Monday, April 28, 2014

Finishing touches and inner and outer journeys

On Sunday I was finalising this work below before framing it this week ready for the the expo on the 10th and 11th of May- The Fugitive Image, Deconstructing the Frame.......I still have Thursday to paint as there are some areas that still need careful attention. 


penultimate above and final work below - spot the difference......


We are back just over a week now from Lake Garda and the Dolomites and I am still thinking about the wonderful muted colours and tones of the buildings, many painted with soft pastel colours of extraordinary subtleness, and inside the churches how ornament and sculpture play with light, articulating spaces framed by moulded edges, engaged columns, cornices, pediments, friezes, etc...


Have started to read Goethe's 'Italian Journey' and am enjoying his precise observations of nature. I found this quote in the introduction of the W H Auden / Elizabeth Mayer translation and it struck me.

Given information:
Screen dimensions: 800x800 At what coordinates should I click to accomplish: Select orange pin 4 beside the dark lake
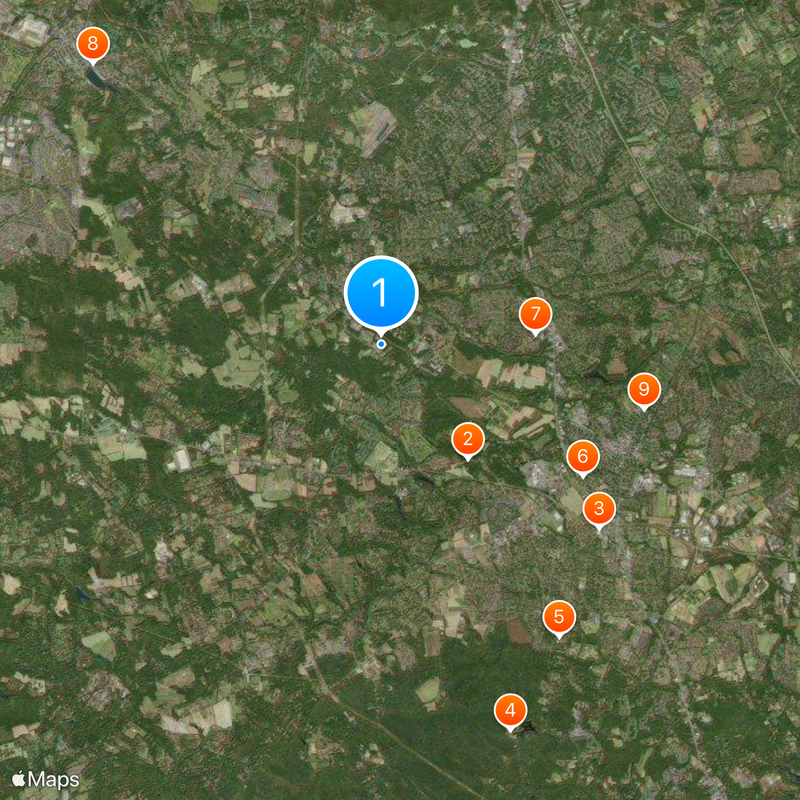click(x=510, y=711)
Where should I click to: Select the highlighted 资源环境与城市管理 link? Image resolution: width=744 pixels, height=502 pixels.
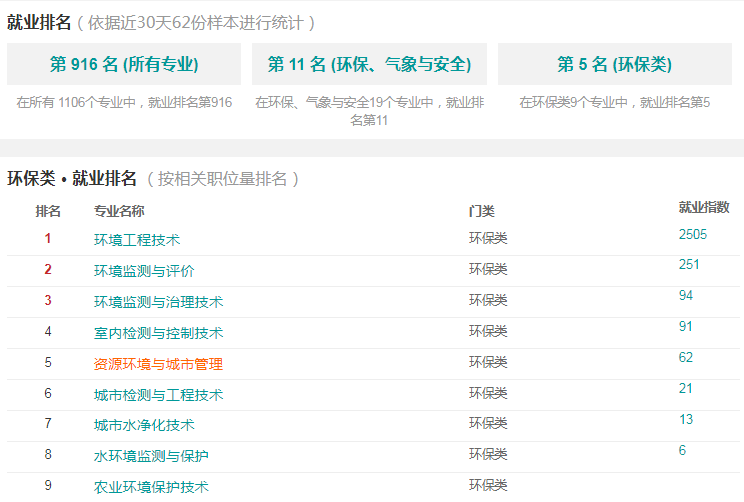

Exercise description: Can you pick up the blog post about finishing a painting and reading Goethe's "Italian Journey" right after its last sentence and carry it on? Leave the material out of account here.

Exercise output:
"We ought to talk less and draw more. I, personally, should like to renounce speech altogether and, like organic nature, communicate everything I have to say in sketches."

I saw some of the sketches he made in the small Goethe Museum in the castle in Malcesine which traced his journey and the development of his book. There were few people sketching but plenty sending text messages and endlessly snapping pictures with smart phones.  Goethe and other 18th and 19th century grand tourists during the Romantic movement and European Enlightenment laid the foundations from which later modern tourism in Italy would grow. Since the war it has become a largely pre-packaged mass-marketed consumer product. Despite the cliches Italy still has much to offer an observant traveller, although I wonder what Goethe would make of it now? 

The train to school also affords a good opportunity to read Robin Kirkpatrick's translation of Dante's Divine Comedy. In one train ride from Brussels to Waterloo I can get through two or three canto's and descend further down the circles of suffering souls and deeper into Hell, one journey slotting neatly into another. I arrived today at the circle of the avaricious and the spendthirfts.  

Some of his descriptions of landscape are clearly inspired by the Alto Adige region of Italy and the  Dolomites north of Verona, Brescia and Lake Garda several of which places he mentions by name in Canto 20 of the Inferno. Long before the Romantics made the landscapes of northern Italy picturesque Dante was describing them to give a recognisable form to his Inferno, Purgatory and Paradise.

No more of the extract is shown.